Otto Hahn

1946-1960

Otto Hahn
Original 1510821971

Otto Hahn wurde am 8. März 1879 in Frankfurt/Main als Sohn des Glasermeisters und Kaufmanns Heinrich Hahn geboren. Nach seiner Schulzeit in Frankfurt studierte er, der jüngste von vier Brüdern, der nach dem Willen seines Vaters eigentlich Architekt werden sollte, Chemie auf den Universitäten Marburg und München. Er wurde 1901 in Marburg bei Theodor Zincke mit einer organisch-chemischen Arbeit (Die Bromderivate des Isoeugenols) promoviert. 1901/02 Militärdienst. Nach zweijähriger Assistentenzeit (1902-1904) in Marburg ging er nach England zu Sir William Ramsay (1904/05). Dort wurde er in das neue Gebiet der Radioaktivität eingeführt und fand eine radioaktive Substanz, das Radiothor. Zur weiteren Ausbildung ging er im Winter 1905/06 nach Montreal in Kanada zu Ernest Rutherford. Hier fand er u. a. eine weitere radioaktive Substanz, das Radioactinium. Auf Grund dieser Arbeiten entschloß sich Otto Hahn auf Vorschlag von Sir William Ramsay, bei der Radiumforschung zu bleiben, und er ging 1906 als Assistent an das Chemische Institut der Universität Berlin zu Professor Emil Fischer (bis 1910) und habilitierte sich dort im Jahre 1907 (ohne Habil.-Schrift). Er hatte inzwischen eine weitere radioaktive Substanz entdeckt, das Mesothorium, das später Bedeutung als Ersatz für das teurere Radium erlangte. 1910 wurde er außerordentlicher Professor an der Universität Berlin (bis zu seinem Austritt 1934). 1914-1918 Offizier im Ersten Weltkrieg, u.a. in der Gaskampftruppe um Fritz Haber.

Laufbahn in der KWG

Als Wissenschaftliches Mitglied trat er 1912 in das neugegründete Kaiser-Wilhelm-Institut für Chemie in Berlin-Dahlem als Abteilungsleiter ein. 1924 wurde er 2. Direktor des Instituts, von 1928 bis 1945 war er Direktor und bis 1936 auch Senator der KWG. Von 1949 bis 1960 war Hahn dann Wissenschaftliches Mitglied des MPI für Chemie. In enger wissenschaftlicher Freundschaft arbeitete er von 1907 bis 1938 mit Dr. Lise Meitner (im KWI seit 1913) zusammen, vor allem über ß-Strahlen; 1918 fanden sie gemeinsam das Protactinium, 1922 Uran-Z. 1938 entdeckte Otto Hahn in Zusammenarbeit mit Fritz Straßmann die Spaltung des Urans durch Neutronen. Die physikalische Erklärung und Darstellung der Entdeckung gelang Lise Meitner im schwedischen Exil gemeinsam mit Otto R. Frisch. Für diese Entdeckung wurde Hahn 1945 der Nobelpreis für 1944 zuerkannt.

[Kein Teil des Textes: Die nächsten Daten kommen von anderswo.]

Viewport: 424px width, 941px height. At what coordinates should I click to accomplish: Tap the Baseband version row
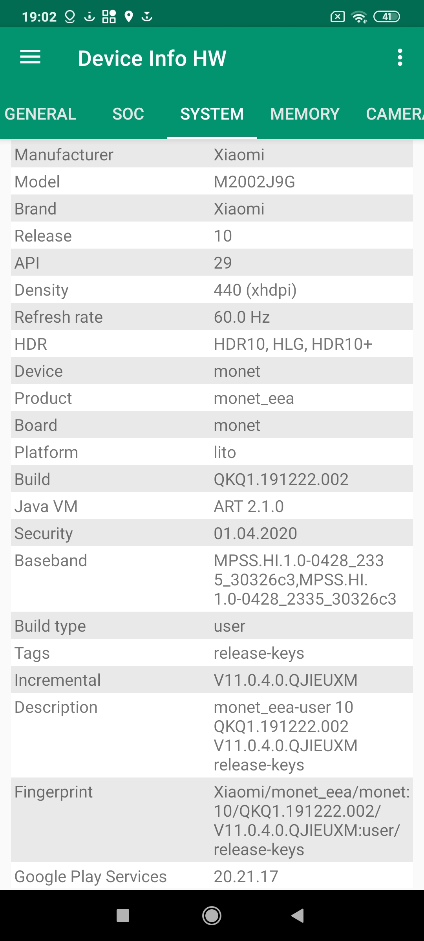point(212,579)
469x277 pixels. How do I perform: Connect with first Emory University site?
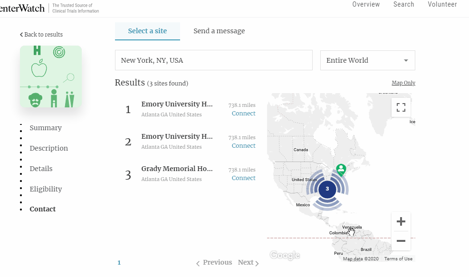point(243,114)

Otto Hahn ging nach allgemeinem Zeugnis der Zeitgenossen persönlich integer durch die NS-Zeit. Er setzte sich maßgeblich für jüdische Kollegen und Freunde ein und verhalf einigen zur Flucht oder zum Überleben. Nach dem verlorenen Krieg befand er sich mit anderen deutschen Wissenschaftlern in britischer Internierung in Farmhall. Sein Institut in Berlin war 1944 weitgehend zerstört und von Berlin nach Tailfingen in Württemberg verlagert worden.